Modification of an atypical clathrin-independent AP-2 adaptin complex of Plasmodium falciparum reduces susceptibility to artemisinin

• Published in: bioRxiv
• Main Authors: Henrici, Ryan C, Edwards, Rachel L, Zoltner, Martin, Van Schalkwyk, Donelly A, Hart, Melissa N, Mohring, Franziska, Moon, Robert W, Nofal, Stephanie D, Patel, Avnish, Flueck, Christian, Baker, David A, Audrey Odom John, Field, Mark C, Sutherland, Colin J
• Format: Paper
• Language: English
• Published: Cold Spring Harbor Cold Spring Harbor Laboratory Press 30.04.2019
• Subjects: Adaptin; Artemisinin; Chromosome 10; Clathrin; Dihydroartemisin; Erythrocytes; Evolution; Immunoprecipitation; Mutation; Parasites; Plasmodium falciparum; Survival; Transcription factors
• DOI: 10.1101/621078

The efficacy of current antimalarial drugs is threatened by reduced susceptibility of Plasmodium falciparum to artemisinin. In the Mekong region this is associated with mutations in the kelch propeller-encoding domain of pfkelch13, but variants of other parasite proteins are also thought to modulate the response to drug. Evidence from human and rodent studies suggests that the mu-subunit of the AP-2 adaptin trafficking complex is one such protein of interest. We generated transgenic Plasmodium falciparum parasites encoding the I592T variant of pfap2mu, orthologous to the I568T mutation associated with in vivo artemisinin resistance in P. chabaudi. When exposed to a four-hour pulse of dihydroartemisin in the ring-stage survival assay, two P. falciparum clones expressing AP-2mu I592T displayed significant and reproducible survival of 8.0% and 10.3%, respectively, compared to <2% for the 3D7 parental line (P = 0.0011 for each clone).
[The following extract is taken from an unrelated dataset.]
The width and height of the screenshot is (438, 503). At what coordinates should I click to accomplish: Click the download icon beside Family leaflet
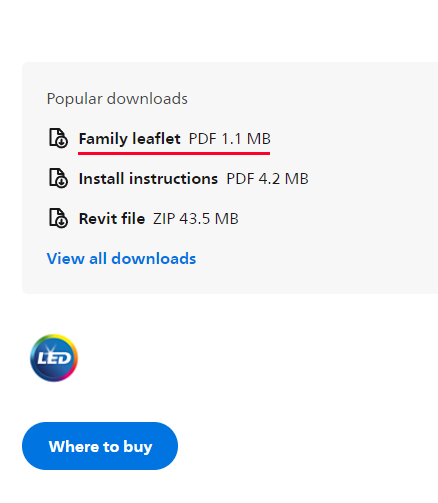pyautogui.click(x=58, y=138)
In immunoprecipitation and localisation studies of HA-tagged AP-2mu, we identified interacting partners including AP-2alpha, AP-1/2beta, AP-2sigma and a kelch-domain protein encoded on chromosome 10 of P. falciparum, K10. Conditional knockout indicates that the AP-2 trafficking complex in P. falciparum is essential for the fidelity of merozoite biogenesis and membrane organisation in the mature schizont. We also show that while other heterotetrameric AP-complexes and secretory factors interact with clathrin, AP-2 complex subunits do not. Thus, the AP-2 complex may be diverted from a clathrin-dependent endocytic role seen in most eukaryotes into a Plasmodium-specific function. These findings represent striking divergences from eukaryotic dogma and support a role for intracellular traffic in determining artemisinin sensitivity in vitro, confirming the existence of multiple functional routes to reduced ring-stage artemisinin susceptibility. Therefore, the utility of pfkelch13 variants as resistance markers is unlikely to be universal, and phenotypic surveillance of parasite susceptibility in vivo may be needed to identify threats to our current combination therapies.